09 Jun 2009 at 9:53 am 11. caskproof
So, next would be Teton vodka… giggity giggity… Great write up. It almost sounds Bourdainish. Regardless, I am now thirsty. Gotta go grab something pear. Cheers.
15 Jun 2009 at 4:58 am 12. Jamie Belcher
Thanks for costing me £16.10. Just ordered a bottle online. I love Cognac and with so many people mentioning that word in relation to this drink I just got to try it.
I guess I should of got away from my computer for a bit and went and bought a shot or two from a bar to see if I like it first.
I wonder if I can cancel that order…..
Jamie
23 Jun 2009 at 7:19 pm 13. starr01
Wow what a description. I have to try this stuff!
25 Jun 2009 at 12:43 am 14. Cha-Chi
French limousines, young shirtless boy’s,and croquet….. Sounds like your last trip to Europe!
Love you!
03 Jul 2009 at 8:01 am 15. Col. Hector Bravado
“Velvety hole” just moved to the top of “Phrases I am Going to Beat to Death this Summer” list.

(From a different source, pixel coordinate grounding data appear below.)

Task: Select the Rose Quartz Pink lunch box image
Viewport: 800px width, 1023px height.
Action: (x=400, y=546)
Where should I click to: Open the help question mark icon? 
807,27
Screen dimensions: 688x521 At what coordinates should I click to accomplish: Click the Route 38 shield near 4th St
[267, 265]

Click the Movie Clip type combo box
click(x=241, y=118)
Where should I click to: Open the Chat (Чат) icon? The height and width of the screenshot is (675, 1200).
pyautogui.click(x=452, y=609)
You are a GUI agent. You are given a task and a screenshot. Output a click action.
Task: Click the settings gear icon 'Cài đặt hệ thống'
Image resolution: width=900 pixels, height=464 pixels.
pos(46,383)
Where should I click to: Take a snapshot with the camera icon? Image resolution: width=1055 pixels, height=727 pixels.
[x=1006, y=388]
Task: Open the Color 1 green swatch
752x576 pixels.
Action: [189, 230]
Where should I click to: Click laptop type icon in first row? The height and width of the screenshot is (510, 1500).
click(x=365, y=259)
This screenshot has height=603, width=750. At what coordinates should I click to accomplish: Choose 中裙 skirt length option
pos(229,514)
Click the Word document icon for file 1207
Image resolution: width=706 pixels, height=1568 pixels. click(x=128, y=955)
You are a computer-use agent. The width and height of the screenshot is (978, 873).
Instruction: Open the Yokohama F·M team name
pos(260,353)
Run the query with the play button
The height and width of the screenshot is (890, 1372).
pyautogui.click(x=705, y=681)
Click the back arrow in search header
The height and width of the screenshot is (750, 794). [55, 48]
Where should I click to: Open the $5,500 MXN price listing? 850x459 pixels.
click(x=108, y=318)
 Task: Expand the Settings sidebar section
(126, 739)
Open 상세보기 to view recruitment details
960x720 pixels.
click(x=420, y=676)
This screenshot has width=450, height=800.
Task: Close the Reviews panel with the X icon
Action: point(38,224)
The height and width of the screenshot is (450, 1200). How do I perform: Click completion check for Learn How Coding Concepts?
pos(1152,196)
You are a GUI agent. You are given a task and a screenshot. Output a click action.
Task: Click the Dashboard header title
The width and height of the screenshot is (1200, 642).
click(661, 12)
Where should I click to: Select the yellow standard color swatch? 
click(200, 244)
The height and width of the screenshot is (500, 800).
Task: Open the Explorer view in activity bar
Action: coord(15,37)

And interesting study in brand positioning.
09 Jul 2009 at 6:40 am 16. Ben
Man, I need a cigarette after reading that review.
23 Nov 2009 at 5:51 am 17. Mark Froelich
How can I get Xante shipped to my home in the US ?
26 Dec 2009 at 10:06 am 18. Martin Oldsberg
This is a Swedish product, and as a citizen of that country I´d like to apologize for it.
Xanté comes straight from the lab and tastes exactly like that, and if you like that sort of thing this may be the sort of thing you like, but beware: it´s sexiness is all linguistic. They should be sued for connecting it to “Cognac”.
21 Apr 2010 at 4:26 pm 19. TessaTrue
Xanté is not a joke. It is a truly memorable pleasure. I use to sip it when I lived in Scandinavia. Xanté is meant to be sipped… with the one you plan to be with. It is not meant to drink alone. Xanté is an experience. I too would like to know where to find it here in America. I am in Chicago, I cannot find it here.